• WHAT TO WORK ON:
a - For the passage on polysaccharide gelling agents, decide whether each statement agrees with it, answering yes or no and quoting the deciding words: (i) Each repeating subunit of guar is taken to consist of two galactoses and one mannose. (ii) Molar substitution can be quantified by GC or NMR after wet chemical titrations. (iii) Cellulose has a theoretical maximum DS of 3.
b - Translate this sentence from the passage on polysaccharide gelling agents into Spanish: "The cellulose polymer comprises glucoses as repeating subunits, each of which contains three free hydroxyls, leading to a theoretical maximum DS of 3 also."

• PAGE EXTRACT:
Natural polymers, especially hydratable polysaccharides, are used whether or not crosslinked as gelling agents in treatment operations. Suitable hydratable polymers include anionically substituted galactomannan gums, guars, guar gum derivatives, locust bean gum, gum karaya, and cellulose derivatives such as carboxymethyl cellulose (CMC), carboxymethyl hydroxyethyl cellulose (CMHEC), and hydroxyethyl cellulose (HEC) substituted by other anionic groups. As used herein when describing polysaccharide carbohydrates, “sugar” or “sugar unit” and their plurals refer, unless defined or it is clear by context otherwise, to simple sugars and, more specifically monosaccharides, which are monomers constituting the polysaccharide polymers.

Any and all of the free hydroxyls on the simple sugars of a polymer can be reacted in derivatization reactions. Two concepts are used to characterize derivatization. Molar substitution (MS), a ratio, expresses the number of moles of propylene oxide bonded to the polymer per mole of polymer, in the case of derivatizing guar to HPG with propylene oxide and base for example, and similarly for other hydroxyalkyl derivatization; it can be quantified by GC or NMR after wet chemical titrations. And degree of substitution (DS) describes the average number of hydroxyls substituted per sugar. Each repeating subunit of guar or a guar derivative is taken to consist of three simple sugar units, two mannoses and one galactose. Therefore nine hydroxyls, not evenly distributed three per sugar, are available for derivatization in each subunit, leading to a theoretical maximum DS of 3. The cellulose polymer comprises glucoses as repeating subunits, each of which contains three free hydroxyls, leading to a theoretical maximum DS of 3 also.

• Coordinate data for items:
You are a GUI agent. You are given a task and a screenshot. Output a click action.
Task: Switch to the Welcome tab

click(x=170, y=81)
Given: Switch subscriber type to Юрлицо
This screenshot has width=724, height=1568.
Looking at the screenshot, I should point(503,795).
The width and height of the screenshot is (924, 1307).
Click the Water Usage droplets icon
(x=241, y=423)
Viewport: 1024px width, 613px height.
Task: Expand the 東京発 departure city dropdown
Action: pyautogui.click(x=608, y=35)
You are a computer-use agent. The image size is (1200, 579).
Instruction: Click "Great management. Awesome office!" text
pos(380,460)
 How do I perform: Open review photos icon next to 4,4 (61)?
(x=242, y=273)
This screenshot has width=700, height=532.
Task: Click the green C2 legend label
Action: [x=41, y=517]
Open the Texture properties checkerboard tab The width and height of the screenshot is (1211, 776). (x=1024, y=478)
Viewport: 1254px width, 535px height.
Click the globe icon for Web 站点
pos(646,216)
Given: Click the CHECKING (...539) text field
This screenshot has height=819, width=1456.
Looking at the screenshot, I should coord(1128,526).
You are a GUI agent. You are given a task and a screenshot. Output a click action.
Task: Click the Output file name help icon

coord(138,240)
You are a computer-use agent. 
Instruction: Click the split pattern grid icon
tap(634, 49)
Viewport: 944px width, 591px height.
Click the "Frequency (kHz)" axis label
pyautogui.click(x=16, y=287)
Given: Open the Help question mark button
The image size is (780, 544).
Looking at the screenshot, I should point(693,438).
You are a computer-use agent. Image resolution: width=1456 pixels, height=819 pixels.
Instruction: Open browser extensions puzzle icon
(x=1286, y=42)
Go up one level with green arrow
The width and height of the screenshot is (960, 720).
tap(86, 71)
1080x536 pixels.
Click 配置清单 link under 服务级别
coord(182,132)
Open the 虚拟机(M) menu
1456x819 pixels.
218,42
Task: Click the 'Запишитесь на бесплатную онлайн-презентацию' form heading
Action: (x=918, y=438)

• ANSWER LIST:
a -
(i) No: "three simple sugar units, two mannoses and one galactose"
(ii) Yes: "it can be quantified by GC or NMR after wet chemical titrations"
(iii) Yes: "each of which contains three free hydroxyls, leading to a theoretical maximum DS of 3 also"

b - El polímero de celulosa comprende glucosas como subunidades repetitivas, cada una de las cuales contiene tres hidroxilos libres, lo que conduce también a un DS máximo teórico de 3.